[Saved entries]
_____

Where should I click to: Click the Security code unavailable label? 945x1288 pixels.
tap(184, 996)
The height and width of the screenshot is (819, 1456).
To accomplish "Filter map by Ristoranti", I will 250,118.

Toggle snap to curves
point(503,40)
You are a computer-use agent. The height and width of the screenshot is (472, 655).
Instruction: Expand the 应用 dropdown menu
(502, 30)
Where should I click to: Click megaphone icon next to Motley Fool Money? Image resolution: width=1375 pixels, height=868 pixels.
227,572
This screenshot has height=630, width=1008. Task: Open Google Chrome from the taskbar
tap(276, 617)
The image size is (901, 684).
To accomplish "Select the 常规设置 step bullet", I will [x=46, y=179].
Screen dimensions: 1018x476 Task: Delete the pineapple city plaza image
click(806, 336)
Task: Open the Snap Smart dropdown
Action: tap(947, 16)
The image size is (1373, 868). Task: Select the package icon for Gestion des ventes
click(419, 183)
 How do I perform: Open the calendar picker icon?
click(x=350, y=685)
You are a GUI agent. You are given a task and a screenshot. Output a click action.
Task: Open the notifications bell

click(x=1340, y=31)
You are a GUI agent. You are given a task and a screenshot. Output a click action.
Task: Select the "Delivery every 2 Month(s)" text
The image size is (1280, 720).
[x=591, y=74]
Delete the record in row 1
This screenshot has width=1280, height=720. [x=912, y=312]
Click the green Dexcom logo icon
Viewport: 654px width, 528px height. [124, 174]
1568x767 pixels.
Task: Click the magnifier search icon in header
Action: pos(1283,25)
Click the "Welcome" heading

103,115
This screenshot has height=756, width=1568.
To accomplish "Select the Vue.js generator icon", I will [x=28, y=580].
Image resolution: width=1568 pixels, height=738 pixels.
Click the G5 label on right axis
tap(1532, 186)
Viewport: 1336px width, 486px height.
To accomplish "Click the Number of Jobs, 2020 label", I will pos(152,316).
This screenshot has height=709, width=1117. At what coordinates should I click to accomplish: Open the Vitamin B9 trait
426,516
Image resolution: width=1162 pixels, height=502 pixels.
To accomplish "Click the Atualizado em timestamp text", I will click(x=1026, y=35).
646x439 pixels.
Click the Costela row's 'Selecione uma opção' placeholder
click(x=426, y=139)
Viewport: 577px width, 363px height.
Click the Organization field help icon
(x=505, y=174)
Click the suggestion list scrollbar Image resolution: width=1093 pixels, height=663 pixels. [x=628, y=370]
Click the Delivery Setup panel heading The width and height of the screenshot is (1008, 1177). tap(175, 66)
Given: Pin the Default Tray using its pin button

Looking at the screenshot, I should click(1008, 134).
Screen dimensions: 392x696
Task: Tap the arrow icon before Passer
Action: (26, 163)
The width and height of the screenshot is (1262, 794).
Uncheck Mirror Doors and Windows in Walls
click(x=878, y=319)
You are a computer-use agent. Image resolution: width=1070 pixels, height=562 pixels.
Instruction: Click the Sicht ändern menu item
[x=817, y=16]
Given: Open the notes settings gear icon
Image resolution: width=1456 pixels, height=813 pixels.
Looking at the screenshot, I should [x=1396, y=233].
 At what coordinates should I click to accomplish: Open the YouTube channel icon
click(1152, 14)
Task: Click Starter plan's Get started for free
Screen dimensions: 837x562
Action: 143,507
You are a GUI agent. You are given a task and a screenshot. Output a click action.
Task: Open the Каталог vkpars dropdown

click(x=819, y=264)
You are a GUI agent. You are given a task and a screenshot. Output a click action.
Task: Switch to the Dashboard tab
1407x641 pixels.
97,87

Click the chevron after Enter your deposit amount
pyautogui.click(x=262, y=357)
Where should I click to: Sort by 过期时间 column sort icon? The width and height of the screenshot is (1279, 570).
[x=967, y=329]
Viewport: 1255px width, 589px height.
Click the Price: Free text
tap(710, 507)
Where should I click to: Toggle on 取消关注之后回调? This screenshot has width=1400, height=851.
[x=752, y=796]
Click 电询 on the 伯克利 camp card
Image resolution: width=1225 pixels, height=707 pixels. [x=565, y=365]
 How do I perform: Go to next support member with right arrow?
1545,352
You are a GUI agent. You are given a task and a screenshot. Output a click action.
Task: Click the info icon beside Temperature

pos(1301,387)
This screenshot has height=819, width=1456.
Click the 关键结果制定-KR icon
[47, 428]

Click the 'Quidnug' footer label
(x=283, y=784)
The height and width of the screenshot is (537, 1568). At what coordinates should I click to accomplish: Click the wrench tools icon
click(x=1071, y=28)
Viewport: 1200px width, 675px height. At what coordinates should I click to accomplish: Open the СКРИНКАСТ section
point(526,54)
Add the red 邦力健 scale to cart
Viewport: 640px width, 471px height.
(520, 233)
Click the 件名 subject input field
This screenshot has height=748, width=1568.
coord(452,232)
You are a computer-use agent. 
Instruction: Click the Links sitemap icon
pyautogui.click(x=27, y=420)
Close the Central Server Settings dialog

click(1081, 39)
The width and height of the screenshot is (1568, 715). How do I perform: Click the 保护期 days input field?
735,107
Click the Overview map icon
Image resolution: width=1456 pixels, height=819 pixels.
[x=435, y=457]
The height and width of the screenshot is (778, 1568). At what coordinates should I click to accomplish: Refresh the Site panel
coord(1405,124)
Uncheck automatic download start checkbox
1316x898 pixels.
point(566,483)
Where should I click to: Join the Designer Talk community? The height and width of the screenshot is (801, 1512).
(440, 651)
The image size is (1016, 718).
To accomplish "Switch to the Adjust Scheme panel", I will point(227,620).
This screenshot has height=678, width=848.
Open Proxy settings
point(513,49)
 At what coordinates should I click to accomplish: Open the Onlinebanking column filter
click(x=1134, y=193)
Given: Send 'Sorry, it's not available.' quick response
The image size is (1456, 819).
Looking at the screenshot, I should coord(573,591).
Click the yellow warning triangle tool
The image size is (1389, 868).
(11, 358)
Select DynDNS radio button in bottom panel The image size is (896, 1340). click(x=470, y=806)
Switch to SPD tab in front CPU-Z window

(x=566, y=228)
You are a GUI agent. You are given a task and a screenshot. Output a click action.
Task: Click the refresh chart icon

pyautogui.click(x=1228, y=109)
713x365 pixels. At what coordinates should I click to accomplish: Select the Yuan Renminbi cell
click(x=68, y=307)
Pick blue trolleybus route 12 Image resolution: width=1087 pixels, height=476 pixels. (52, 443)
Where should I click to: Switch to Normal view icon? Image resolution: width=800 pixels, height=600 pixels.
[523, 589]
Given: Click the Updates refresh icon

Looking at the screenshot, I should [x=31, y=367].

_____

▶ _Directions_: Update the data above by writing it out again with every "Where should I click to" changed to "Where do I need to click to", keeping everything else the same.

▶ _Exercise output_:
Where do I need to click to: Click the Security code unavailable label? 945x1288 pixels.
tap(184, 996)
The height and width of the screenshot is (819, 1456).
To accomplish "Filter map by Ristoranti", I will 250,118.

Toggle snap to curves
point(503,40)
You are a computer-use agent. The height and width of the screenshot is (472, 655).
Instruction: Expand the 应用 dropdown menu
(502, 30)
Where do I need to click to: Click megaphone icon next to Motley Fool Money? Image resolution: width=1375 pixels, height=868 pixels.
227,572
This screenshot has height=630, width=1008. Task: Open Google Chrome from the taskbar
tap(276, 617)
The image size is (901, 684).
To accomplish "Select the 常规设置 step bullet", I will [x=46, y=179].
Screen dimensions: 1018x476 Task: Delete the pineapple city plaza image
click(806, 336)
Task: Open the Snap Smart dropdown
Action: tap(947, 16)
The image size is (1373, 868). Task: Select the package icon for Gestion des ventes
click(419, 183)
 How do I perform: Open the calendar picker icon?
click(x=350, y=685)
You are a GUI agent. You are given a task and a screenshot. Output a click action.
Task: Open the notifications bell

click(x=1340, y=31)
You are a GUI agent. You are given a task and a screenshot. Output a click action.
Task: Select the "Delivery every 2 Month(s)" text
The image size is (1280, 720).
[x=591, y=74]
Delete the record in row 1
This screenshot has width=1280, height=720. [x=912, y=312]
Click the green Dexcom logo icon
Viewport: 654px width, 528px height. [124, 174]
1568x767 pixels.
Task: Click the magnifier search icon in header
Action: pos(1283,25)
Click the "Welcome" heading

103,115
This screenshot has height=756, width=1568.
To accomplish "Select the Vue.js generator icon", I will [x=28, y=580].
Image resolution: width=1568 pixels, height=738 pixels.
Click the G5 label on right axis
tap(1532, 186)
Viewport: 1336px width, 486px height.
To accomplish "Click the Number of Jobs, 2020 label", I will pos(152,316).
This screenshot has height=709, width=1117. At what coordinates should I click to accomplish: Open the Vitamin B9 trait
426,516
Image resolution: width=1162 pixels, height=502 pixels.
To accomplish "Click the Atualizado em timestamp text", I will click(x=1026, y=35).
646x439 pixels.
Click the Costela row's 'Selecione uma opção' placeholder
click(x=426, y=139)
Viewport: 577px width, 363px height.
Click the Organization field help icon
(x=505, y=174)
Click the suggestion list scrollbar Image resolution: width=1093 pixels, height=663 pixels. [x=628, y=370]
Click the Delivery Setup panel heading The width and height of the screenshot is (1008, 1177). tap(175, 66)
Given: Pin the Default Tray using its pin button

Looking at the screenshot, I should click(1008, 134).
Screen dimensions: 392x696
Task: Tap the arrow icon before Passer
Action: (26, 163)
The width and height of the screenshot is (1262, 794).
Uncheck Mirror Doors and Windows in Walls
click(x=878, y=319)
You are a computer-use agent. Image resolution: width=1070 pixels, height=562 pixels.
Instruction: Click the Sicht ändern menu item
[x=817, y=16]
Given: Open the notes settings gear icon
Image resolution: width=1456 pixels, height=813 pixels.
Looking at the screenshot, I should [x=1396, y=233].
 At what coordinates should I click to accomplish: Open the YouTube channel icon
click(1152, 14)
Task: Click Starter plan's Get started for free
Screen dimensions: 837x562
Action: 143,507
You are a GUI agent. You are given a task and a screenshot. Output a click action.
Task: Open the Каталог vkpars dropdown

click(x=819, y=264)
You are a GUI agent. You are given a task and a screenshot. Output a click action.
Task: Switch to the Dashboard tab
1407x641 pixels.
97,87

Click the chevron after Enter your deposit amount
pyautogui.click(x=262, y=357)
Where do I need to click to: Sort by 过期时间 column sort icon? The width and height of the screenshot is (1279, 570).
[x=967, y=329]
Viewport: 1255px width, 589px height.
Click the Price: Free text
tap(710, 507)
Where do I need to click to: Toggle on 取消关注之后回调? This screenshot has width=1400, height=851.
[x=752, y=796]
Click 电询 on the 伯克利 camp card
Image resolution: width=1225 pixels, height=707 pixels. [x=565, y=365]
 How do I perform: Go to next support member with right arrow?
1545,352
You are a GUI agent. You are given a task and a screenshot. Output a click action.
Task: Click the info icon beside Temperature

pos(1301,387)
This screenshot has height=819, width=1456.
Click the 关键结果制定-KR icon
[47, 428]

Click the 'Quidnug' footer label
(x=283, y=784)
The height and width of the screenshot is (537, 1568). At what coordinates should I click to accomplish: Click the wrench tools icon
click(x=1071, y=28)
Viewport: 1200px width, 675px height. At what coordinates should I click to accomplish: Open the СКРИНКАСТ section
point(526,54)
Add the red 邦力健 scale to cart
Viewport: 640px width, 471px height.
(520, 233)
Click the 件名 subject input field
This screenshot has height=748, width=1568.
coord(452,232)
You are a computer-use agent. 
Instruction: Click the Links sitemap icon
pyautogui.click(x=27, y=420)
Close the Central Server Settings dialog

click(1081, 39)
The width and height of the screenshot is (1568, 715). How do I perform: Click the 保护期 days input field?
735,107
Click the Overview map icon
Image resolution: width=1456 pixels, height=819 pixels.
[x=435, y=457]
The height and width of the screenshot is (778, 1568). At what coordinates should I click to accomplish: Refresh the Site panel
coord(1405,124)
Uncheck automatic download start checkbox
1316x898 pixels.
point(566,483)
Where do I need to click to: Join the Designer Talk community? The height and width of the screenshot is (801, 1512).
(440, 651)
The image size is (1016, 718).
To accomplish "Switch to the Adjust Scheme panel", I will point(227,620).
This screenshot has height=678, width=848.
Open Proxy settings
point(513,49)
 At what coordinates should I click to accomplish: Open the Onlinebanking column filter
click(x=1134, y=193)
Given: Send 'Sorry, it's not available.' quick response
The image size is (1456, 819).
Looking at the screenshot, I should coord(573,591).
Click the yellow warning triangle tool
The image size is (1389, 868).
(11, 358)
Select DynDNS radio button in bottom panel The image size is (896, 1340). click(x=470, y=806)
Switch to SPD tab in front CPU-Z window

(x=566, y=228)
You are a GUI agent. You are given a task and a screenshot. Output a click action.
Task: Click the refresh chart icon

pyautogui.click(x=1228, y=109)
713x365 pixels. At what coordinates should I click to accomplish: Select the Yuan Renminbi cell
click(x=68, y=307)
Pick blue trolleybus route 12 Image resolution: width=1087 pixels, height=476 pixels. (52, 443)
Where do I need to click to: Switch to Normal view icon? Image resolution: width=800 pixels, height=600 pixels.
[523, 589]
Given: Click the Updates refresh icon

Looking at the screenshot, I should [x=31, y=367].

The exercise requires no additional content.